HDF5 1.8.12 release candidate (pre1) is available for testing

Good evening,

Several of us including Quincey and Elena looked at the issue.

Hmmm… my role was to make sure that developers look at the code :slight_smile: But I take full responsibility for this answer to the forum since our decision and how we arrived at it is not explained at all!

Sean,

Thank you for looking into the issue and for holding our feet to the fire! I hope we will be able to resolve the problem very soon.

Elena

···

On Oct 17, 2013, at 4:01 PM, Sean McBride <sean@rogue-research.com> wrote:

On Thu, 17 Oct 2013 14:47:59 -0500, Raymond Lu said:

We
decided that since the algorithm is trying to detect the alignment of
integers, ideally the flag -fcatch-undefined-behavior and other
optimization flags shouldn't to be used for H5detect.c. In the future,
we can separate flags for H5detect.c from the rest of the library.

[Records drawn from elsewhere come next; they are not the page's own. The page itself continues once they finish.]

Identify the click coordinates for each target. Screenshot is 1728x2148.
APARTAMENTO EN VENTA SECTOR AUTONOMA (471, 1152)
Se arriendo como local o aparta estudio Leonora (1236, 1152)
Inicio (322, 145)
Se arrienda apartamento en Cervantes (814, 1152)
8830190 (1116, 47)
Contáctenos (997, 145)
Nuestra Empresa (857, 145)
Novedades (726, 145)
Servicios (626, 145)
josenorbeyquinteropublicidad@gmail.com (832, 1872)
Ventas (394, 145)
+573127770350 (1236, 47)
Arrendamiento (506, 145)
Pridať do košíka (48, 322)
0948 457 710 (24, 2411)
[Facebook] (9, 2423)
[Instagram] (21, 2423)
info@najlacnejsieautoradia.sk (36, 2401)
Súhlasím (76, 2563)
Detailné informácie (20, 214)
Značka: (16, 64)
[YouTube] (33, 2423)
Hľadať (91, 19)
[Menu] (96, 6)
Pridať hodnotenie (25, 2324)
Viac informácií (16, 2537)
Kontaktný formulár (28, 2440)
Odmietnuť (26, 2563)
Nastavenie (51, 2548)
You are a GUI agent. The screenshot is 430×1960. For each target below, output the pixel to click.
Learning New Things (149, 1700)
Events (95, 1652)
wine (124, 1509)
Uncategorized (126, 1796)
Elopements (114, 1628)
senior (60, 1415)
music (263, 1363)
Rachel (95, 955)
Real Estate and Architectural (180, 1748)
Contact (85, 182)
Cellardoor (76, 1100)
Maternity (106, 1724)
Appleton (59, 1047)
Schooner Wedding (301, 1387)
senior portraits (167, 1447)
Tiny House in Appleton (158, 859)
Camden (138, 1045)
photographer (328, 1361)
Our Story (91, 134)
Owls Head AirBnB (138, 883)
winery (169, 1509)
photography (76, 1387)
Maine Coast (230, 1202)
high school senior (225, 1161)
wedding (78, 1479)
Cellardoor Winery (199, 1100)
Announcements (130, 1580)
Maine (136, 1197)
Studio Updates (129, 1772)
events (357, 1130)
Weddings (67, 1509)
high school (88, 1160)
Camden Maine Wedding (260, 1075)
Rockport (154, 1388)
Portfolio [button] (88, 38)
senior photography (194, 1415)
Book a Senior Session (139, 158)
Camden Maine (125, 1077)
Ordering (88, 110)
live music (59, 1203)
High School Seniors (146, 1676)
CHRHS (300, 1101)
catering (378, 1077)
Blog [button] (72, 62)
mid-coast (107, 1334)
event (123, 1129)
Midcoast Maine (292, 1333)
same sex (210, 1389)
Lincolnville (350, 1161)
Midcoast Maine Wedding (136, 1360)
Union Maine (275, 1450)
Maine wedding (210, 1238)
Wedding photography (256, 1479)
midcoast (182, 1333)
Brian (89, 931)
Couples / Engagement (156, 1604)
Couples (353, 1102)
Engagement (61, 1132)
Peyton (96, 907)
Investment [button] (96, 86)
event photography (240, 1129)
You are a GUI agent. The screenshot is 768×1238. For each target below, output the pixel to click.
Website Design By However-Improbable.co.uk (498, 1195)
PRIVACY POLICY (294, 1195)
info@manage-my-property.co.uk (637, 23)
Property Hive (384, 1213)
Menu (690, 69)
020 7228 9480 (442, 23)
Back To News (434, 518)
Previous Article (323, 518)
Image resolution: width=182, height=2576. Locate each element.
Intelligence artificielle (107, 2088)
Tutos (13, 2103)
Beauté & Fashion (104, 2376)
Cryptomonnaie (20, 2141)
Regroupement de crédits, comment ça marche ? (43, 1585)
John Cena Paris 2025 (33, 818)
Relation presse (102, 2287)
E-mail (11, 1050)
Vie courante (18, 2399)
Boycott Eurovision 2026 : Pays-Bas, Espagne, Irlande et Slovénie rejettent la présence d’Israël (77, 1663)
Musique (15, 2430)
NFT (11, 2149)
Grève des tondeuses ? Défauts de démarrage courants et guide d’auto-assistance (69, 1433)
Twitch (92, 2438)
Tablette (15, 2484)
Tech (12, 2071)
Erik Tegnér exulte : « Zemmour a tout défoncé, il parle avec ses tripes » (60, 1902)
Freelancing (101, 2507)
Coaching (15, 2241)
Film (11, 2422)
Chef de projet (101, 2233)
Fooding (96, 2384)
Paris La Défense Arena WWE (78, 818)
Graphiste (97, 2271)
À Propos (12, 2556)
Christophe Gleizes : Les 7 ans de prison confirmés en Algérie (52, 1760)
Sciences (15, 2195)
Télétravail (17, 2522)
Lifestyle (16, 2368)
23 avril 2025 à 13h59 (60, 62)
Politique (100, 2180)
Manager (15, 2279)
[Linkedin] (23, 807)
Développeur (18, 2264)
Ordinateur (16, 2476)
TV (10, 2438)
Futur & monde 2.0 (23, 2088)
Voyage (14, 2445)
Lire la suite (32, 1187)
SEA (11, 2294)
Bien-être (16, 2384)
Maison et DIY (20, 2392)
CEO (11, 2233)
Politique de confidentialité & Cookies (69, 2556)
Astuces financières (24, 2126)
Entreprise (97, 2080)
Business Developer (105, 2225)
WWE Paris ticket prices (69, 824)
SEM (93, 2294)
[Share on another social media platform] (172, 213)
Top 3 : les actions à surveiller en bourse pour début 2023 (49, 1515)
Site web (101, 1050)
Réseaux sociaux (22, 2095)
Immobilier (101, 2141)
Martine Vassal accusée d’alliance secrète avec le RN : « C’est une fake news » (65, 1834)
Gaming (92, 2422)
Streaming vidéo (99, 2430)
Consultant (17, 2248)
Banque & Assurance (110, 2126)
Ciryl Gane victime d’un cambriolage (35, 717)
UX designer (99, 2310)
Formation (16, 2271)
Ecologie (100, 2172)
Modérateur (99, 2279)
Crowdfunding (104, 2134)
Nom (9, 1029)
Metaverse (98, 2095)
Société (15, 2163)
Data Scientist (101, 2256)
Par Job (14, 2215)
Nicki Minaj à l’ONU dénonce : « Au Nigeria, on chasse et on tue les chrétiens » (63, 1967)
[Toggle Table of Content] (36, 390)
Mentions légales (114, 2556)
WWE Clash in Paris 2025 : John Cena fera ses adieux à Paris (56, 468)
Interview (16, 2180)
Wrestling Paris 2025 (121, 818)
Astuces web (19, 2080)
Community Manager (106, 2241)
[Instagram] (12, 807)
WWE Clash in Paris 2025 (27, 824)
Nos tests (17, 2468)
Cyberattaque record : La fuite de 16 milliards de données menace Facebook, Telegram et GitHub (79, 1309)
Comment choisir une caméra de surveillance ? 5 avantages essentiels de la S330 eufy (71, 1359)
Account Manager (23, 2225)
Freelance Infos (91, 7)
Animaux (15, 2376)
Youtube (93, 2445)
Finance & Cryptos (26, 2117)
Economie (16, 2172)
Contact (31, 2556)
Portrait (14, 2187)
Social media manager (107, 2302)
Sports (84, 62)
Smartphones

(For those who don't know what Issue 8147 is: CLANG compiler on mac
machines with the options -fcatch-undefined-behavior and -ftrapv catches
some undefined behavior in the alignment algorithm of the macro DETECT_I
in H5detect.c.)

Thanks for your followup!

Please let us know your thoughts.

I must respectfully disagree. :slight_smile: I'll try to convince you... :slight_smile:

Perhaps you misunderstand the purpose and meaning of -fcatch-undefined-behavior: it is not an optimization flag, it is a bug finding tool. It has found a bug in HDF5. Ignoring it is not helpful. :slight_smile:

For a good read on undefined behaviour (really worth your time!) see:

"What Every C Programmer Should Know About Undefined Behavior"
<http://blog.llvm.org/2011/05/what-every-c-programmer-should-know.html>

C compilers are getting very smart these days, and performing optimizations based on the (valid!) assumption that undefined behaviour *must not* occur. For a great example see "A Fun Case Analysis" here:
<http://blog.regehr.org/archives/213>

HDF's own HISTORY-1.8.txt even discusses problems at higher optimization levels:

----------
* For gcc v4.3 and v4.4, with production mode, if -O3 is used, H5Tinit.c
would fail to compile. Actually bad H5Tinit.c is produced. If -O (same
as -O1) is used, H5Tinit.c compiled okay but test/dt_arith would fail.
When -O0 (no optimizatio) is used, H5Tinit.c compilete okay and all
tests passed. Therefore, -O0 is imposed for v4.3 and v4.4 of gcc.
AKC - 2009/04/20
----------

And lo and behold, dt_arith is one of the tests that fails when -fcatch-undefined-behavior is enabled:
<http://cdash.hdfgroup.uiuc.edu/testDetails.php?test=299376&build=9516>

I'd wager that's exactly what I'm describing: gcc's optimizer is in fact doing nothing wrong, rather, HDF5's code invokes undefined behaviour in several places, and so the compiler can generate whatever garbage it wants to.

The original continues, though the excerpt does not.